The principle of the experiment is both simple and confusing.

Equipped with a virtual reality headset, the participants were immersed in a virtual circular arena 20 meters in diameter, devoid of any visual cues. After reaching two crossing points marked by flags, they suddenly disappeared. The volunteers then had to find their starting point solely using their internal sense of orientation.

The researchers measured two parameters: the trajectory error, corresponding to the distance separating the participant from their initial position, and the angular error, that is to say the direction deviation.

© Dr Hirohisa Watanabe, Fujita Health University, Japan.

Researchers evaluate navigation performance using an immersive 3D virtual reality headset and demonstrate that virtual reality path integration performance can help predict risk of neurodegenerative diseases

At first glance, it was just a navigation exercise. But behind these few minutes of virtual journey was perhaps hidden a glimpse of the neurological future of the participants.

What the VR headset reveals about the brain before memory

After this test, all participants received high-resolution brain MRI scans as well as blood tests aimed at measuring several biomarkers associated with Alzheimer’s disease. The researchers then followed them for about a year.

The results revealed a striking trend:

  • The people who made the biggest navigation errors at baseline were also those who showed the most marked signs of cortical thinning and brain volume loss a year later. These modifications notably concerned the parahippocampal gyrus, the middle temporal gyrus, the posterior cingulate cortex and the caudal middle frontal gyrus, regions known to be vulnerable from the early stages of Alzheimer’s disease;
  • Even more, these navigation errors were associated with higher concentrations of p-tau181 and GFAP in the blood, two biomarkers today considered early indicators of neurodegenerative processes linked to Alzheimer’s;
  • The team also showed that the trajectory error made it possible to identify with high precision the participants whose parahippocampal region would decline the most rapidly during the follow-up.

Supplied material:
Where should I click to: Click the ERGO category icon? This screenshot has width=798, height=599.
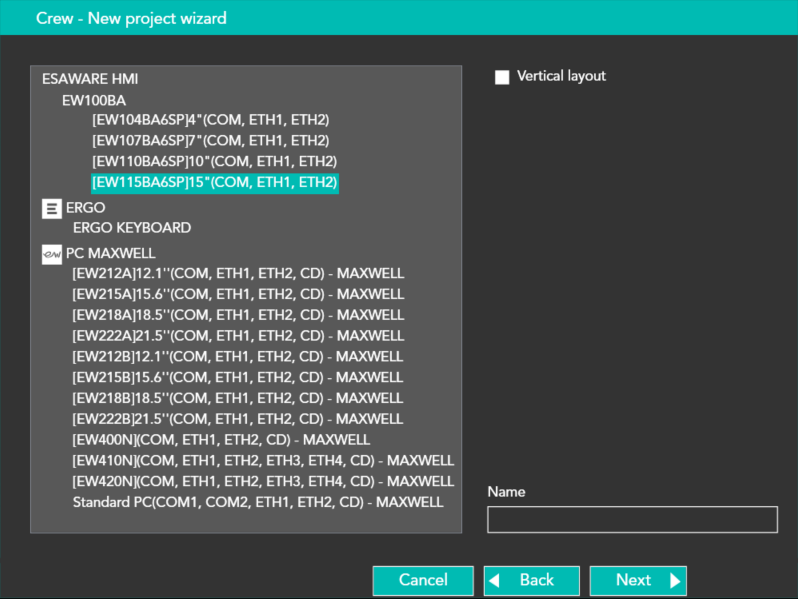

Activity list:
1 - In the passage on the virtual reality navigation study, which two blood biomarkers were linked to higher navigation errors?
2 - From the passage on the virtual reality navigation study, extract the text starting at "Equipped with a" and ending at "the direction deviation.".

Outputs for the tasks:
1 - p-tau181 and GFAP

2 -
Equipped with a virtual reality headset, the participants were immersed in a virtual circular arena 20 meters in diameter, devoid of any visual cues. After reaching two crossing points marked by flags, they suddenly disappeared. The volunteers then had to find their starting point solely using their internal sense of orientation.

The researchers measured two parameters: the trajectory error, corresponding to the distance separating the participant from their initial position, and the angular error, that is to say the direction deviation.